Retype every entry below exactly as it stands.

Recorded information section start

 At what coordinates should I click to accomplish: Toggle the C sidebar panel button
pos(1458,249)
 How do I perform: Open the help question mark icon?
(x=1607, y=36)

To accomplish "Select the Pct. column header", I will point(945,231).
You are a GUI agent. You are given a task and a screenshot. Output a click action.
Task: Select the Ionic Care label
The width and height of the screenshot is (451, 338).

Recorded information section end

Task solution »
 At what coordinates should I click to accomplish: Toggle the C sidebar panel button
pos(1458,249)
 How do I perform: Open the help question mark icon?
(x=1607, y=36)

To accomplish "Select the Pct. column header", I will point(945,231).
You are a GUI agent. You are given a task and a screenshot. Output a click action.
Task: Select the Ionic Care label
The width and height of the screenshot is (451, 338).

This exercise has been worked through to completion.